Several years ago, a good friend gave me a book called Diablieries: La Vie Quotidenne Chez Satan a la fin du 19e Siecle. It was published by in France by Ballard in 1978 and edited by Jac Remise.
It is one of my most prized books. The images within depicting the daily life of Satan are endlessly fascinating. Every page is printed on dark glossy paper with richly textured black and white images of skeletons, demons and Satan occupying their eternal time by fishing and flirting with women, cooking up infernal cuisines, drinking, gambling and generally carrying on in delighful and humorous fashions.
From what I can gather, they were originally created in the 19th century as small tabletop dioramas by, perhaps, three enigmatic sculptors. (There is some speculation that because of the heretical nature of the sculptures and their subversive commentary on French society of the time, that the creators had no desire to be well-known.) With the advent of photography, images were made of the sculptures - as stereo-photographs and rear-projection tissues. The original sculptures appear to have been destroyed.
I have posted a few detail scans that I made. Check out the sites below for a much more comprehensive catalog of Diablieries.
The history of these amazing tissue views is gradually coming to light following many years of almost complete ignorance as to their creators, purpose (if any!) and methods of production. Stereo World volume 30 #4 contains a good article on the classification of Diableries by Bob Schreiber - much of the research carried out in collaboration with the late Tex Treadwell.
It is now generally believed that these views were produced as social satire on the regime of Louis Napoleon Bonaparte who, as Napoleon III, was Emperor of France from 1852 to 1870. More overt lampooning of him and his government was liable to lead to a long period of imprisonment!

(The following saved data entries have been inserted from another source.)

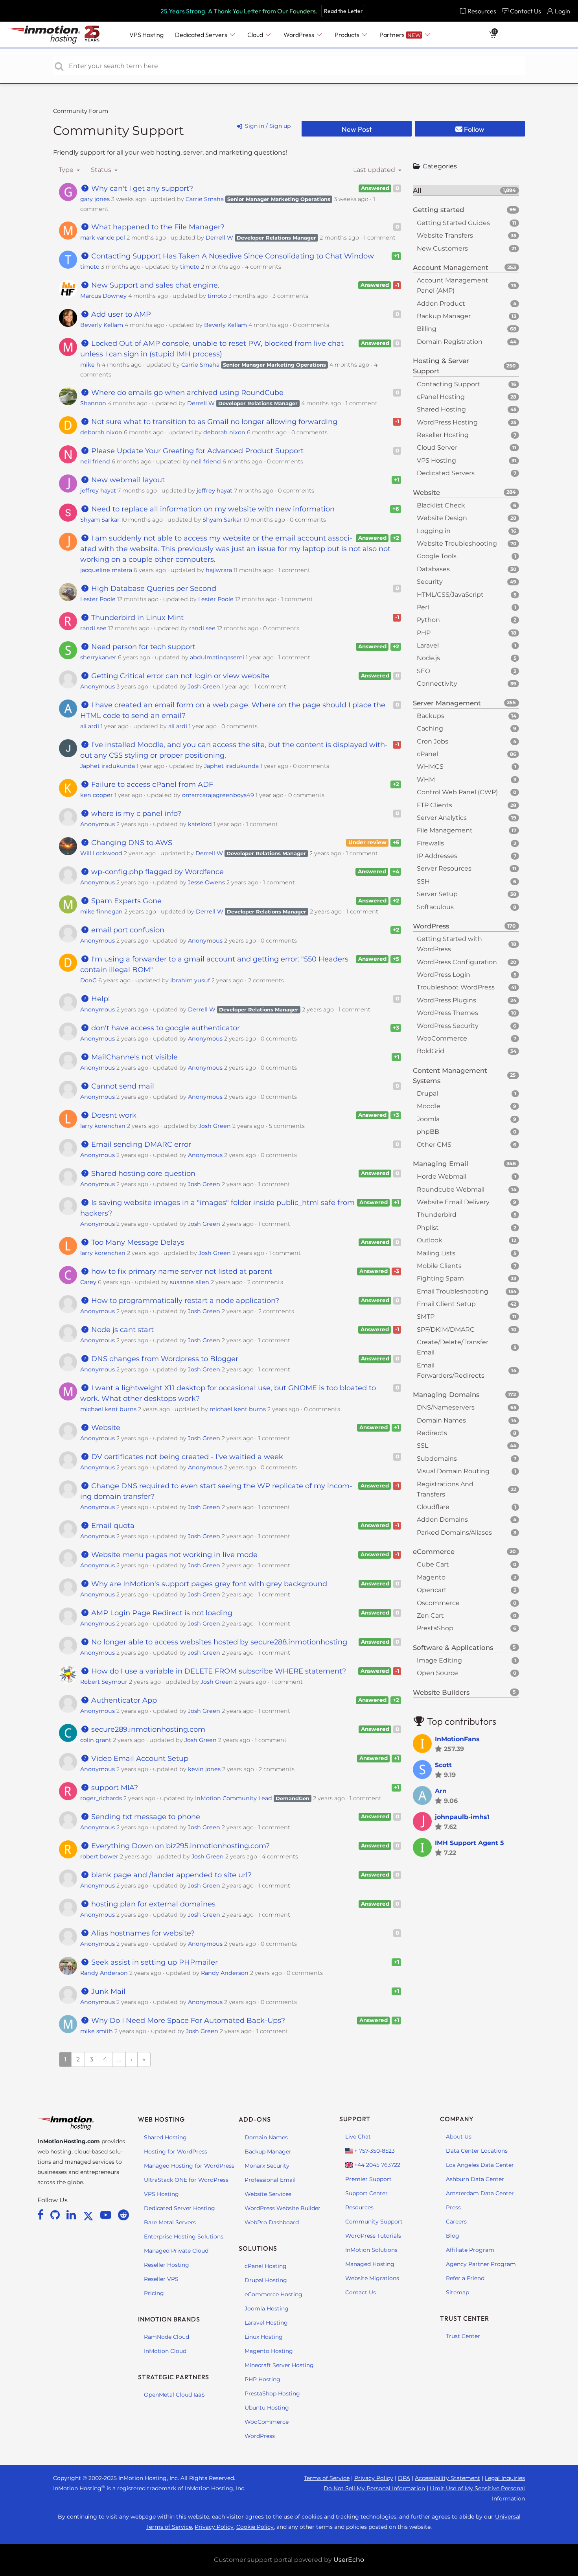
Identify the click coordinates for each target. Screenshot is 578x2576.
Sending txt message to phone (144, 1816)
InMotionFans (457, 1739)
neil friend (95, 461)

There are a myriad of small, almost hidden, messages within these views and work is currently in progress to reveal more information. They can, so far, be attributed to Hennetier and Habert. They were created on table-tops with small clay models that were used again and again in different poses. An idea of scale can be had from a careless view where the table legs are visible, and one view which features a real stuffed blackbird.
From Diableries: Early Visual Media:
The most popular Diableries are the "tissue" versions since they are made to view with transmitted light from behind, revealing the most wonderfull coulors and light effect similar as seen in a Vue d'Optique viewed by back-light in a peepshow box. Many non-transparent versions are found also and both are equally interesting for the serious collector!
Because of their rarity, most Diableries will be illustrated here as single images. Where possible, I will add, both, links to stereo versions & color images.
To my knowledge, only one book is devoted interely on these fascinating views, written by Jac Remise, the same author of the well known "Magie Lumineuse" illustrating the Pre-cinema.
This book mention 72 different Diableries as one complete set. Perhaps this is true, Although I feel that some of the views do not all belong to one single set. Several other views mentioned in the 139 title list could be part of the majority of views depicted in Jac Remise's wonderfull publication.
Most of the Stereo Diableries are anonymous, although 25 images depicted in the book have a signature in the plaster. The same names are occasionally also found on the diableries in the extented diablerie list wich proves their connection.
Three different names are found in the plaster of the "72" series. Hennetier (14), Habert (10), Cougny (1). I supose these names where not the creators of the Diablerie series but the sculptors who made the mouldings on demand. Cougny turns up only one time. Hennetier is mostly seen in this set and also in the other Diableries, subsequent to the number 72.